Fluor Subsidiary Included in GAO Probe Into Ohio Nuclear Cleanup
IRVINE — The federal government’s top financial watchdog agency said Monday that it will investigate allegations of financial irregularities and safety problems in a major nuclear cleanup program managed by a Fluor Corp. subsidiary.
A General Accounting Office official said his agency also will examine the quality of the U.S. Department of Energy’s oversight of the $2.2-billion contract at the government’s former nuclear processing plant in Fernald, Ohio.
The GAO investigation was requested by several Ohio lawmakers in the wake of reports of hundreds of safety violations and unauthorized and excessive spending that might have cheated the government of millions of dollars.
Fluor found no such misdeeds in its own audit and welcomes the GAO examination, company spokesman Rick Maslin said.
The allegations come as the Fluor-led consortium is trying to extend its Fernald cleanup contract.

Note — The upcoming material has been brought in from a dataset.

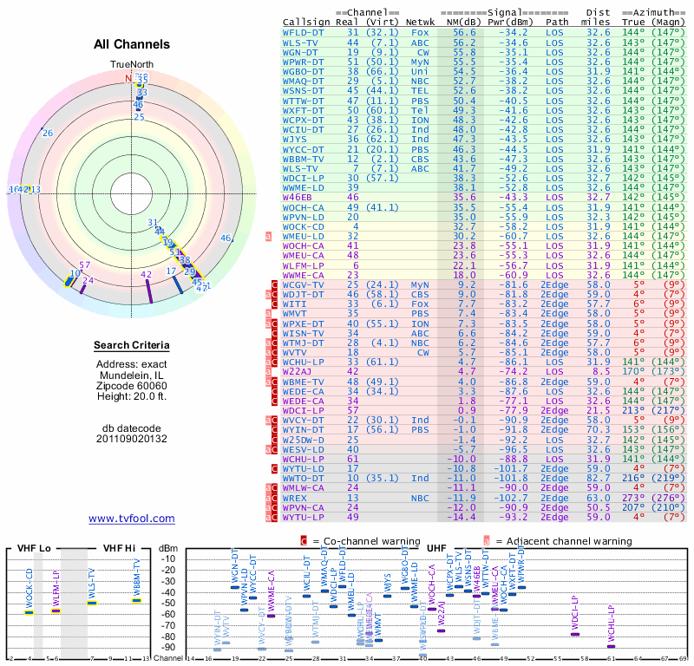
Task: Select the WFLD-DT callsign in the table
Action: (303, 31)
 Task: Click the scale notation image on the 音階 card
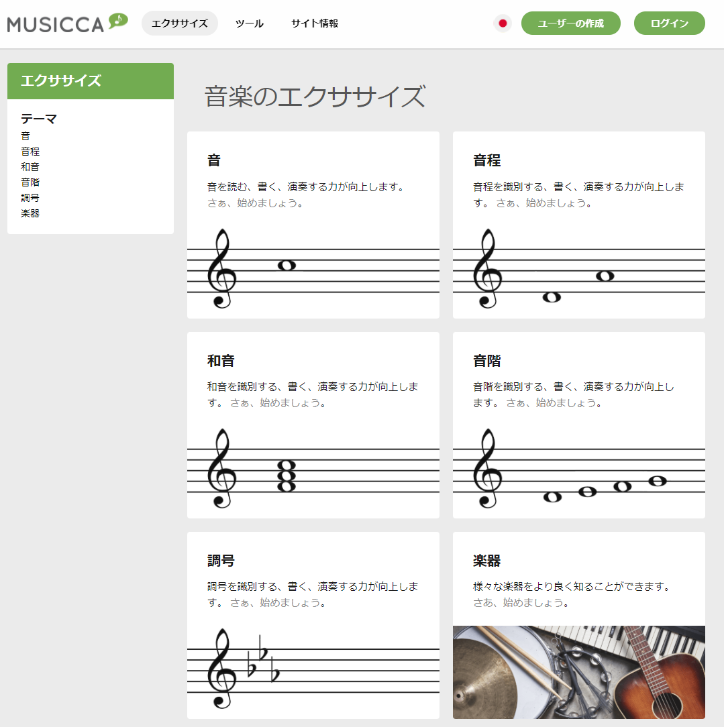578,469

Government approval of Fluor’s performance also is significant because Fluor wants to bid on other major nuclear cleanup contracts.
The huge Fernald contract was awarded in 1992 to a consortium of companies headed by Fluor’s chief operating unit, Fluor Daniel. The consortium operates as Fermco--Fernald Environmental Recovery Management Organization.

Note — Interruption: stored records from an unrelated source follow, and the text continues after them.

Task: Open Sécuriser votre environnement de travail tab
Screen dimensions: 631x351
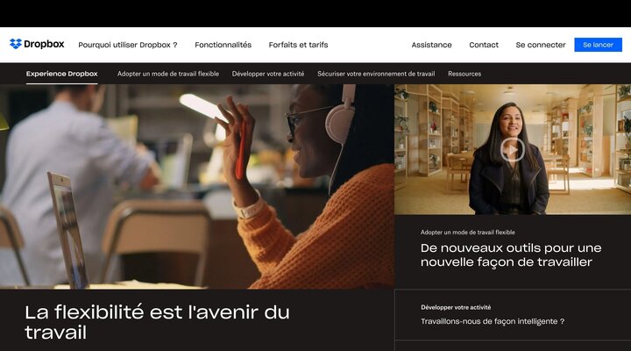Action: (376, 74)
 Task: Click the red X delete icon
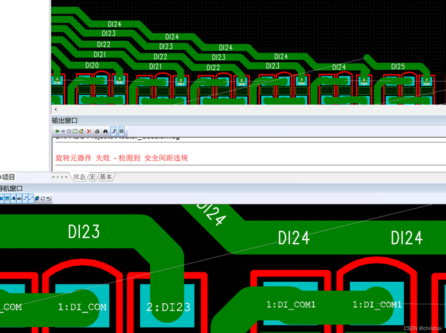coord(89,131)
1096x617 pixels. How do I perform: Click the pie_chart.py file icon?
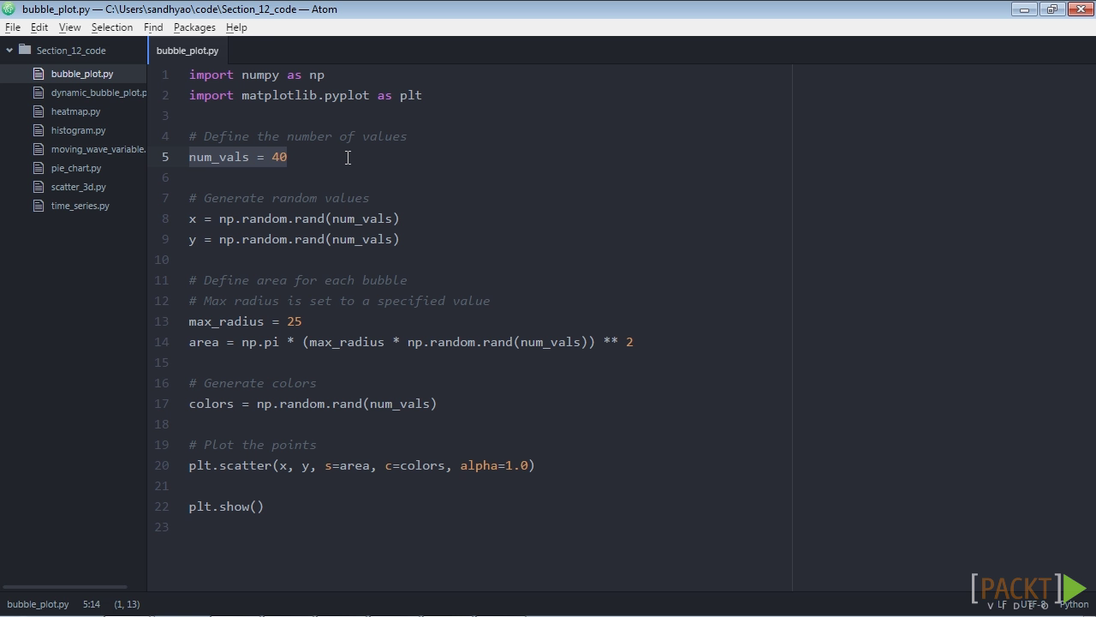[x=39, y=168]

The Energy Department, which oversees the contract, said in a statement late last month that its own examination has not uncovered any wrongdoing.
Vic Rezendes, director of the GAO’s energy resources and science issues unit, said his team will review the Energy Department report and talk with the investigators who prepared it. The review, he said, is aimed at determining if the Energy Department itself is properly overseeing the project.

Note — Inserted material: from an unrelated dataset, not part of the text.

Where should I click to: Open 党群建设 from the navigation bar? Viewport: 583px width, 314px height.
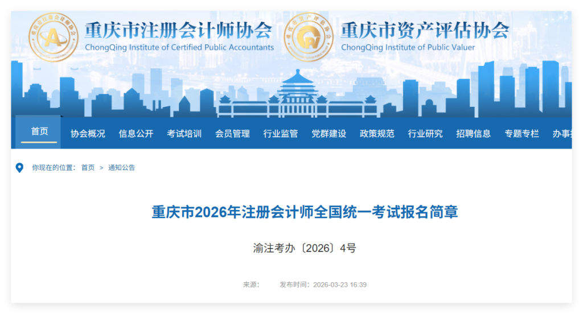click(329, 134)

The allegations against Fermco are “serious,” Rezendes said, “but at this point are just allegations.” He said he expects to begin reviewing the contract in about two weeks.
The charges of mismanagement and safety violations were leveled by workers and former workers for companies involved in the Fernald cleanup, according to a series of articles published by the Cincinnati Enquirer. It was in response to those stories that both of the state’s senators and two congressmen from the Fernald area asked the GAO to look into matters.
Maslin, speaking on the eve of Fluor’s annual shareholder meeting, denied the charges and called the newspaper’s series “incredibly poor journalism” that “misinterpreted the facts and chose to ignore [Fermco’s] explanations.”
In 1994, Fluor received $270 million as its share of the Fermco contract. That represented 38.6% of Fluor’s income from environmental projects and 3% of its total corporate revenue of $8.5 billion that year.
Fermco was hit by contract abuse charges once before.
A congressional hearing was called just after the cleanup contract was awarded in 1992 to examine expenditures for employee morale and entertainment, the GAO’s Rezendes said.
While Fluor was never accused of any wrongdoing, the company voluntarily reimbursed the government for about $100,000 that had been spent on picnics and other morale-building activities for Fermco workers, Maslin said.